FeRA: Frequency-Energy Constrained Routing for Effective Diffusion Adaptation Fine-Tuning
Bo Yin, Xiaobin Hu, Xingyu Zhou, Peng-Tao Jiang, Yue Liao, Junwei Zhu, Jiangning Zhang, Ying Tai, Chengjie Wang, Shuicheng Yan
TL;DR
FeRA tackles the challenge of adapting large diffusion backbones under parameter-efficient fine-tuning by exploiting the frequency-energy evolution observed during denoising. It introduces a compact Frequency-Energy Indicator, a Soft Frequency Router that blends multiple frequency-specific adapters, and a Frequency-Energy Consistency Loss to stabilize training, all operating on latent spectral states. The approach demonstrates consistent gains in generation fidelity, style control, and identity preservation across diverse backbones and resolutions, with only modest runtime overhead. By aligning adaptation with the intrinsic spectral progression, FeRA provides a simple, stable, and transferable framework for diffusion adaptation.
Abstract
Diffusion models have achieved remarkable success in generative modeling, yet how to effectively adapt large pretrained models to new tasks remains challenging. We revisit the reconstruction behavior of diffusion models during denoising to unveil the underlying frequency energy mechanism governing this process. Building upon this observation, we propose FeRA, a frequency driven fine tuning framework that aligns parameter updates with the intrinsic frequency energy progression of diffusion. FeRA establishes a comprehensive frequency energy framework for effective diffusion adaptation fine tuning, comprising three synergistic components: (i) a compact frequency energy indicator that characterizes the latent bandwise energy distribution, (ii) a soft frequency router that adaptively fuses multiple frequency specific adapter experts, and (iii) a frequency energy consistency regularization that stabilizes diffusion optimization and ensures coherent adaptation across bands.

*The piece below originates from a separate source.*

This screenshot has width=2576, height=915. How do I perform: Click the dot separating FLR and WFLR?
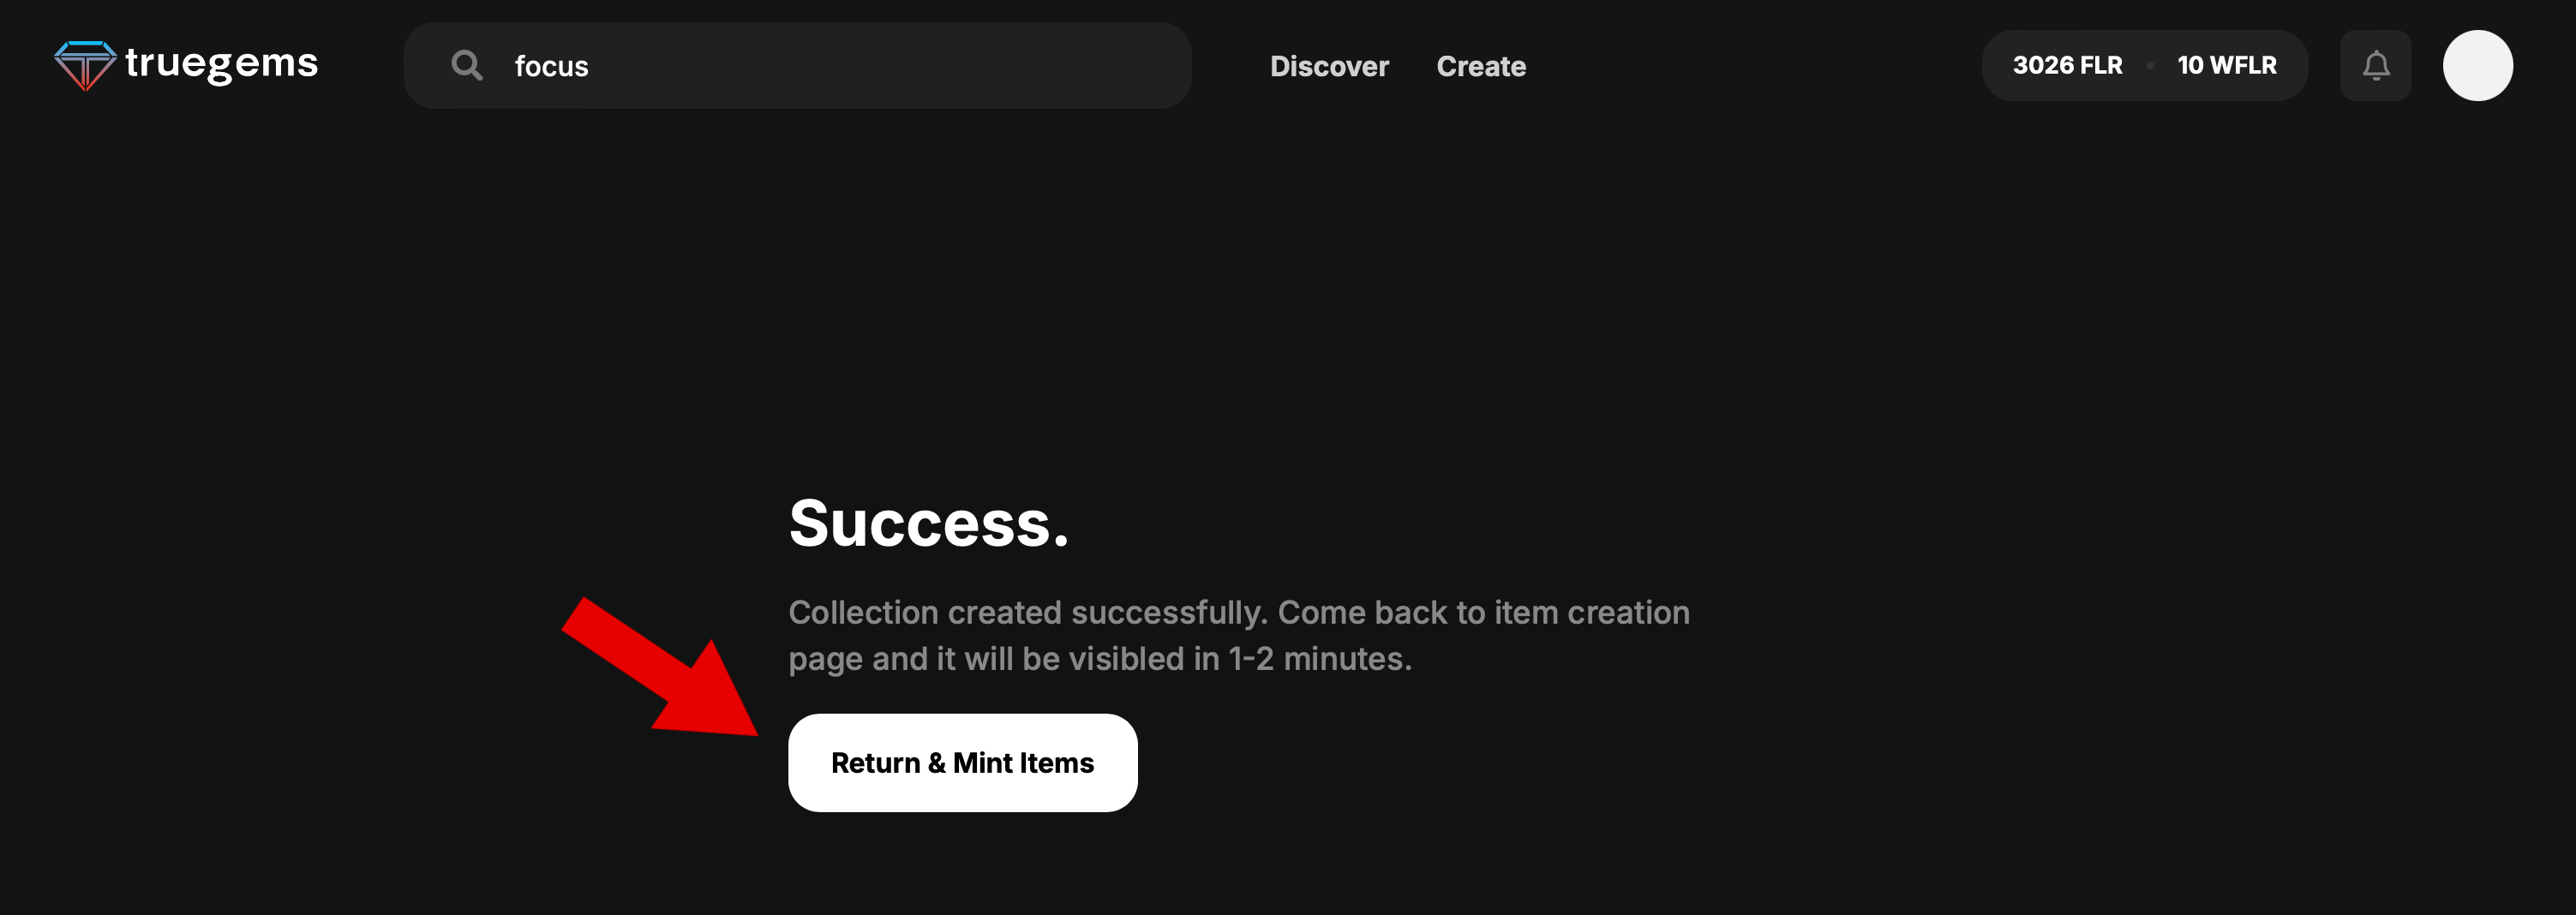(x=2149, y=66)
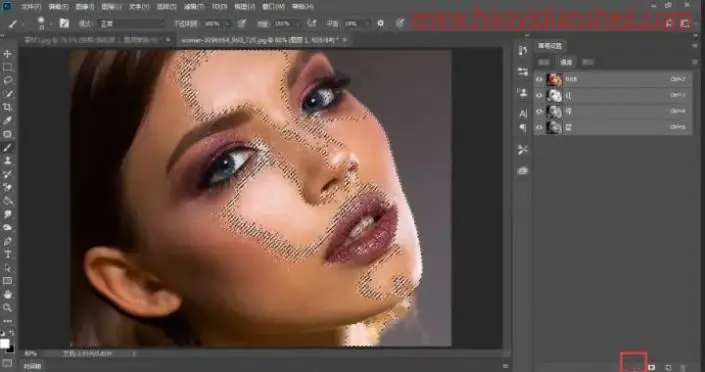Select the Crop tool
The height and width of the screenshot is (372, 705).
click(8, 108)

Routing operates in both training and inference, with inference time routing dynamically determined by the latent frequency energy. It integrates seamlessly with adapter based tuning schemes and generalizes well across diffusion backbones and resolutions. By aligning adaptation with the frequency energy mechanism, FeRA provides a simple, stable, and compatible paradigm for effective and robust diffusion model adaptation.